Whenever an image turns up, omit it and return the remaining data exactly.

*** Opening PROVIDED DATA ***

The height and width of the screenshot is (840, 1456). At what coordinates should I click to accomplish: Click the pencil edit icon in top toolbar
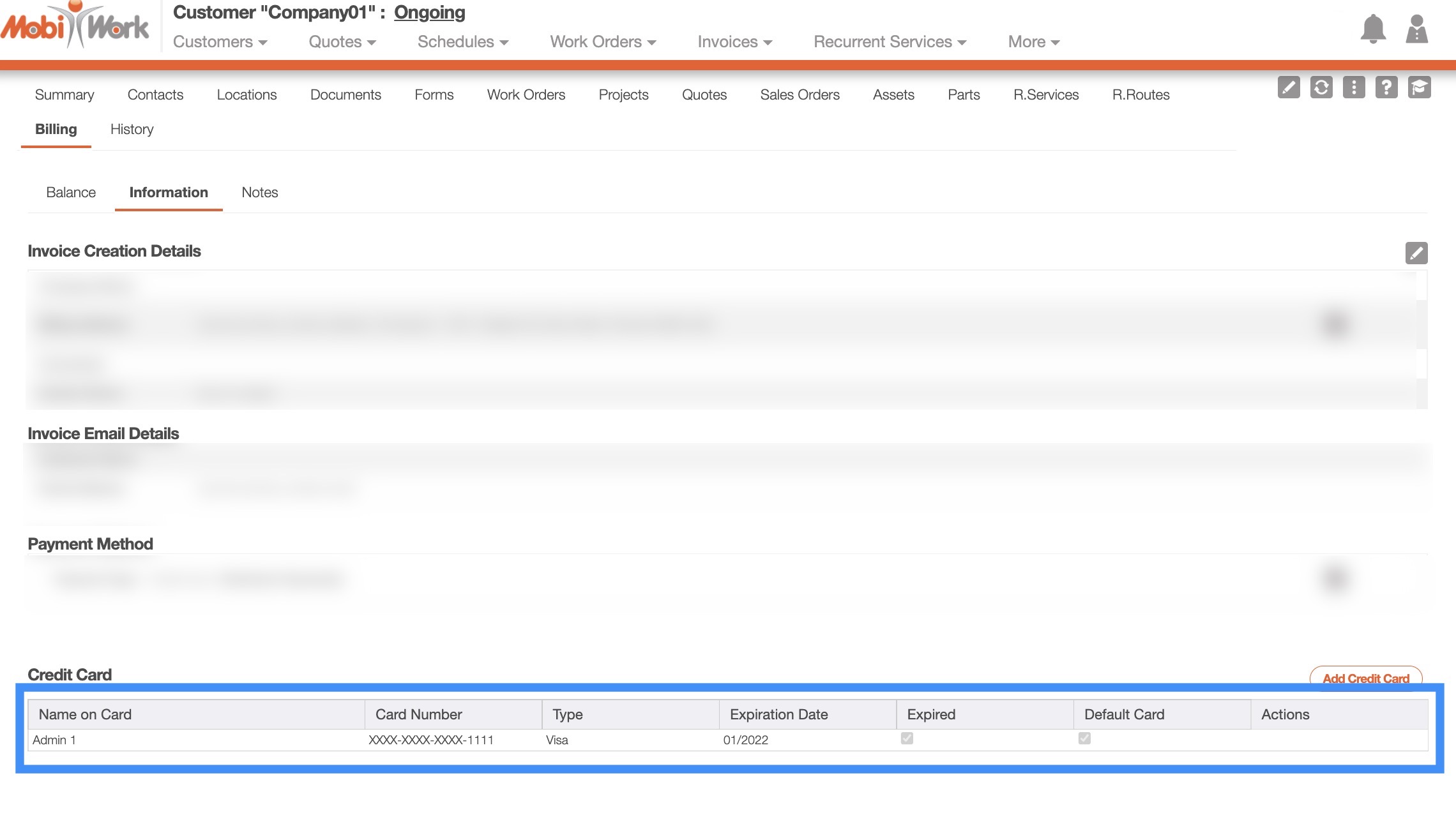click(1289, 87)
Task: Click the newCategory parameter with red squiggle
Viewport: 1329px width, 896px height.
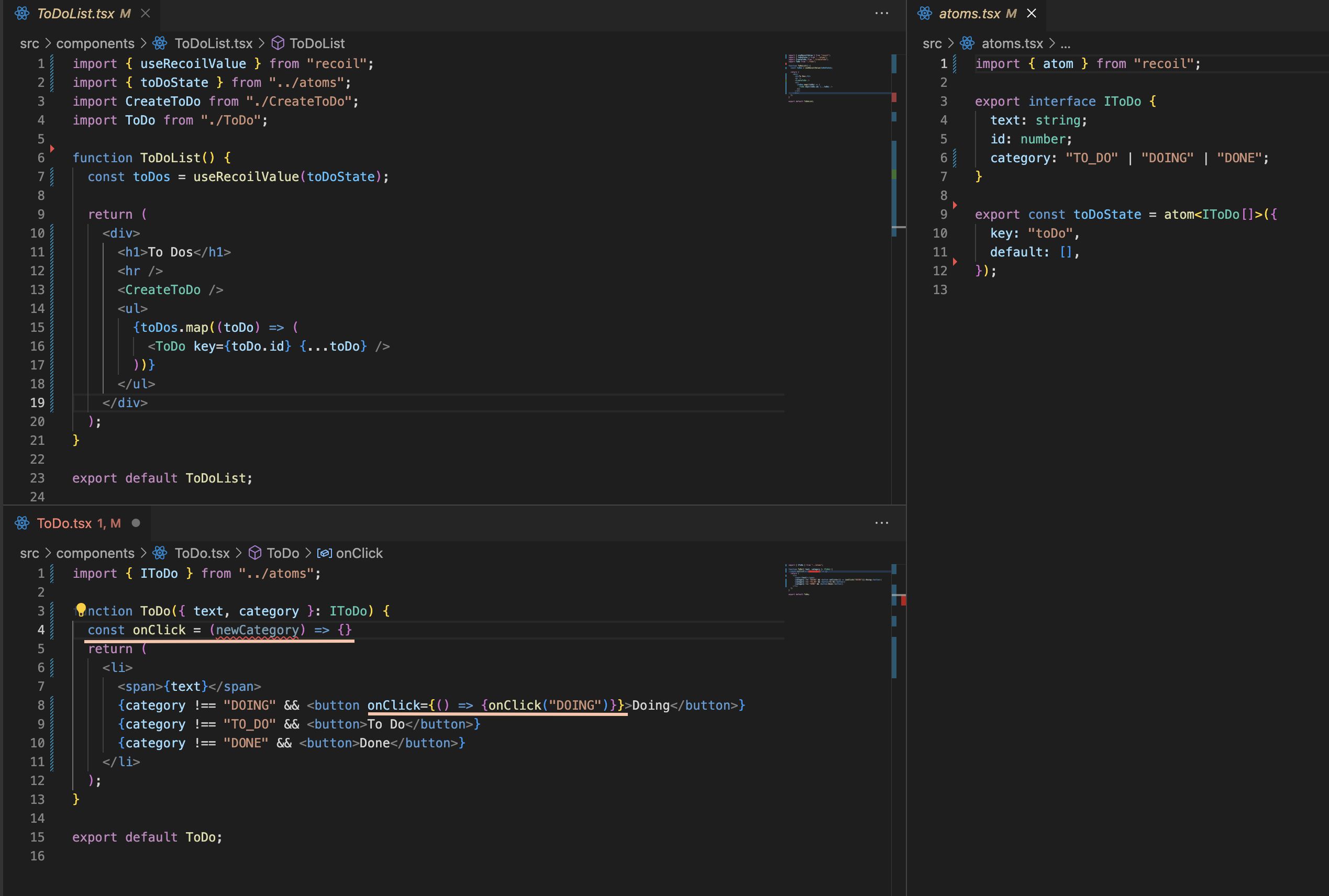Action: 257,630
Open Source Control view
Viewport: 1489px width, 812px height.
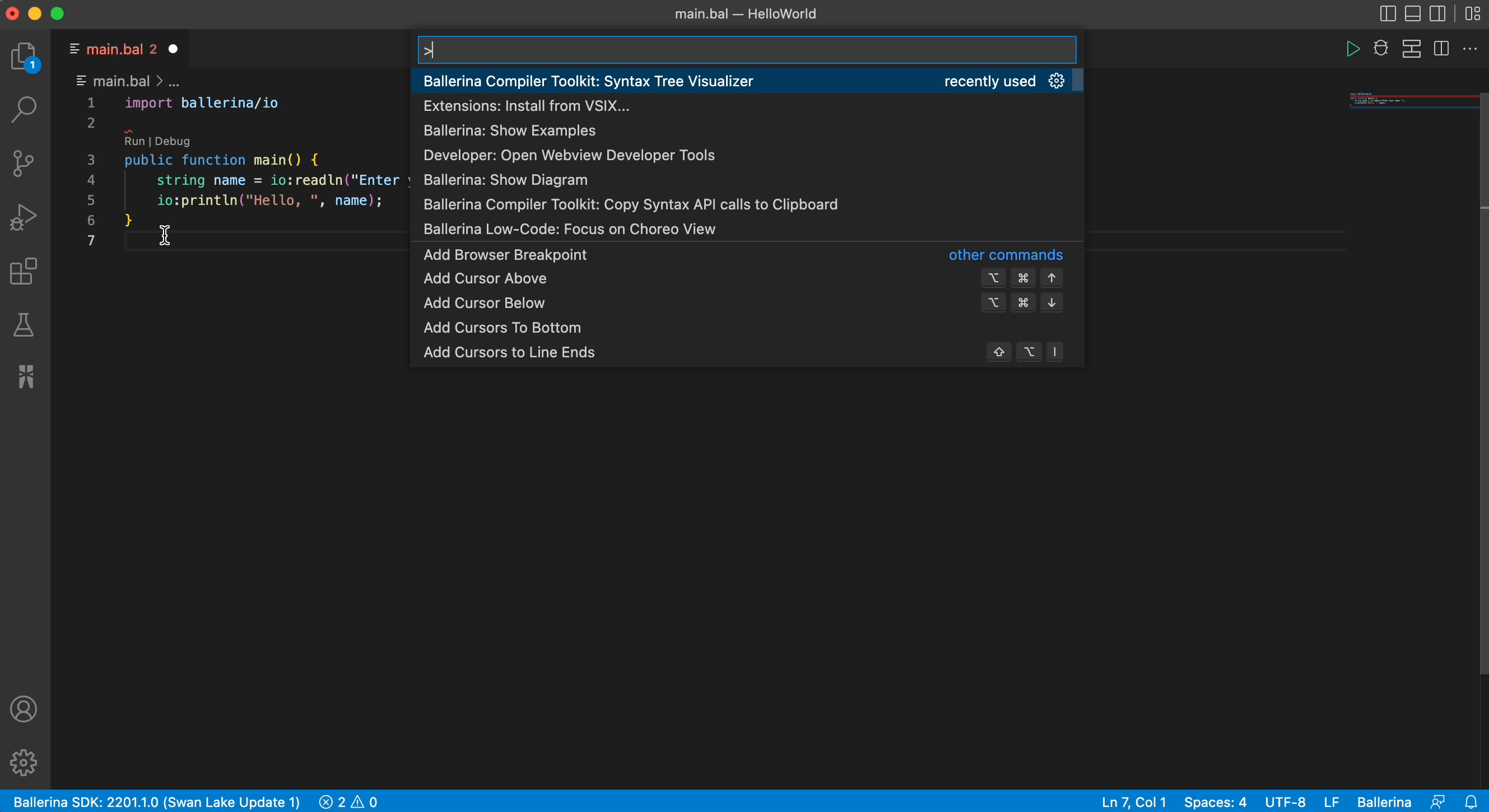[24, 163]
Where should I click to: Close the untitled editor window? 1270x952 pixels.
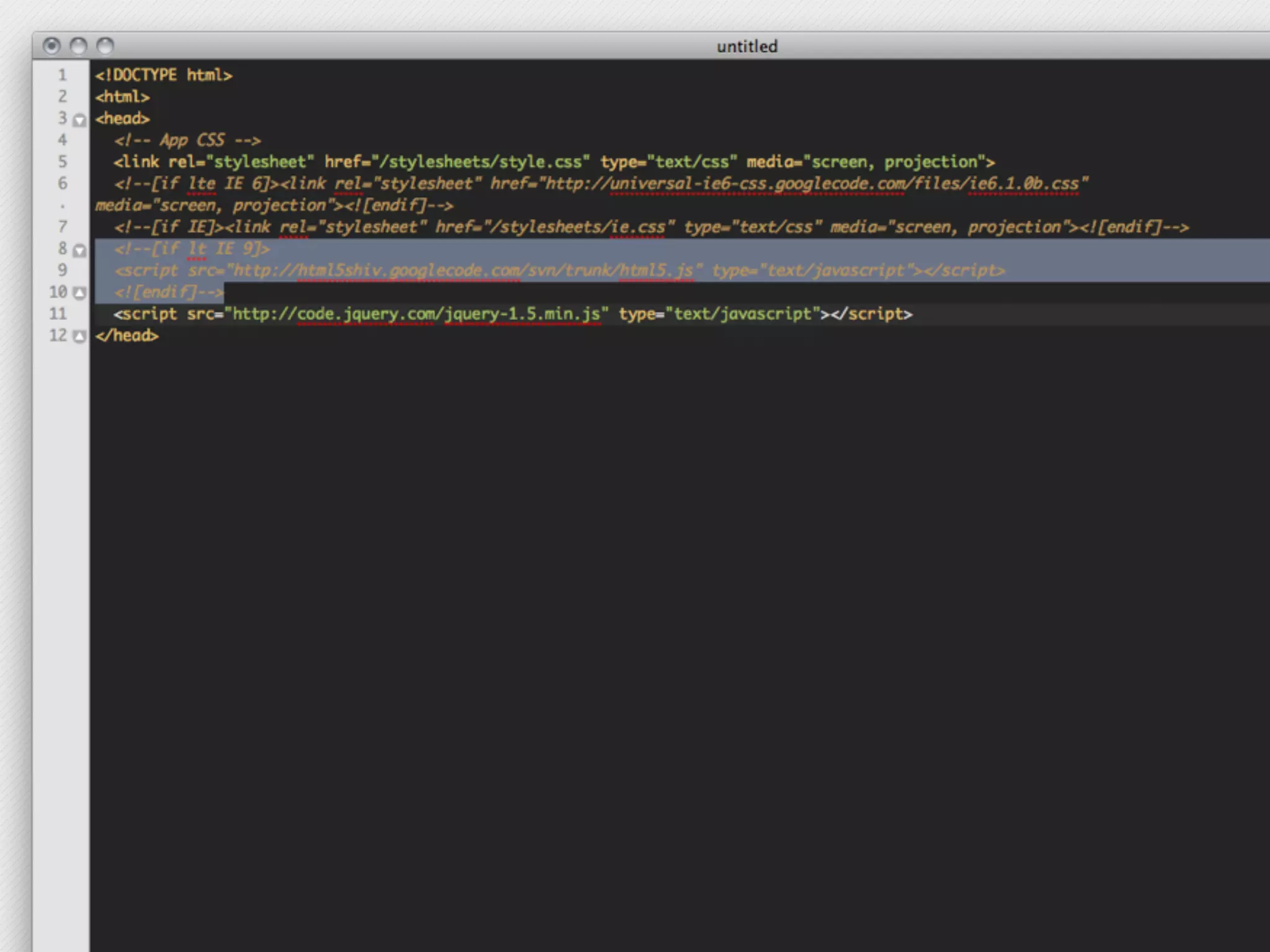(x=51, y=46)
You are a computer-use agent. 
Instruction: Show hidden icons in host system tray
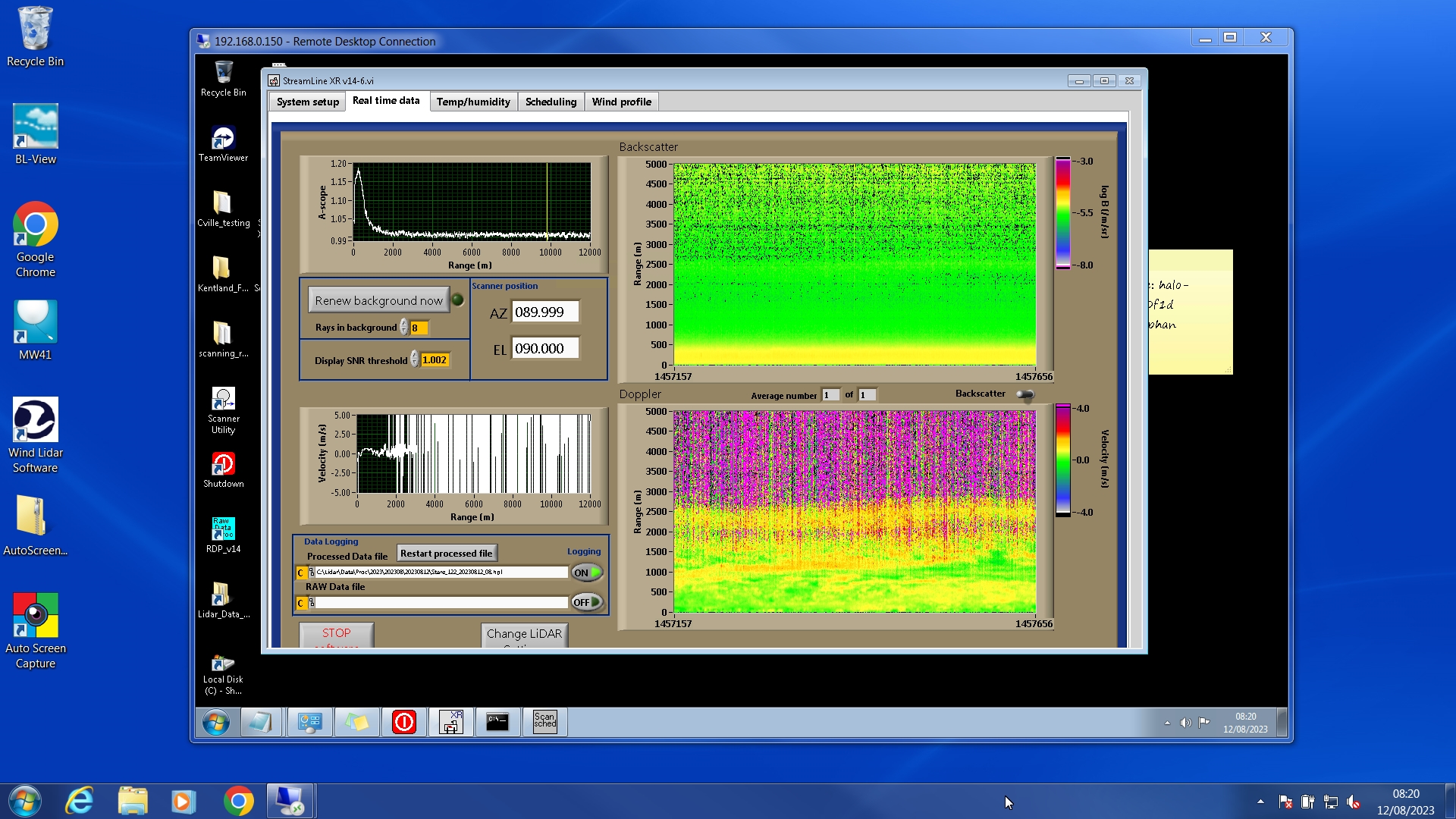coord(1260,802)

*** Closing PROVIDED DATA ***

RESPONSE TO THIS EXERCISE:
The height and width of the screenshot is (840, 1456). At what coordinates should I click to accomplish: Click the pencil edit icon in top toolbar
click(1289, 87)
Task: Click the newCategory parameter with red squiggle
Viewport: 1329px width, 896px height.
Action: 257,630
Open Source Control view
Viewport: 1489px width, 812px height.
[24, 163]
Where should I click to: Close the untitled editor window? 1270x952 pixels.
(x=51, y=46)
You are a computer-use agent. 
Instruction: Show hidden icons in host system tray
coord(1260,802)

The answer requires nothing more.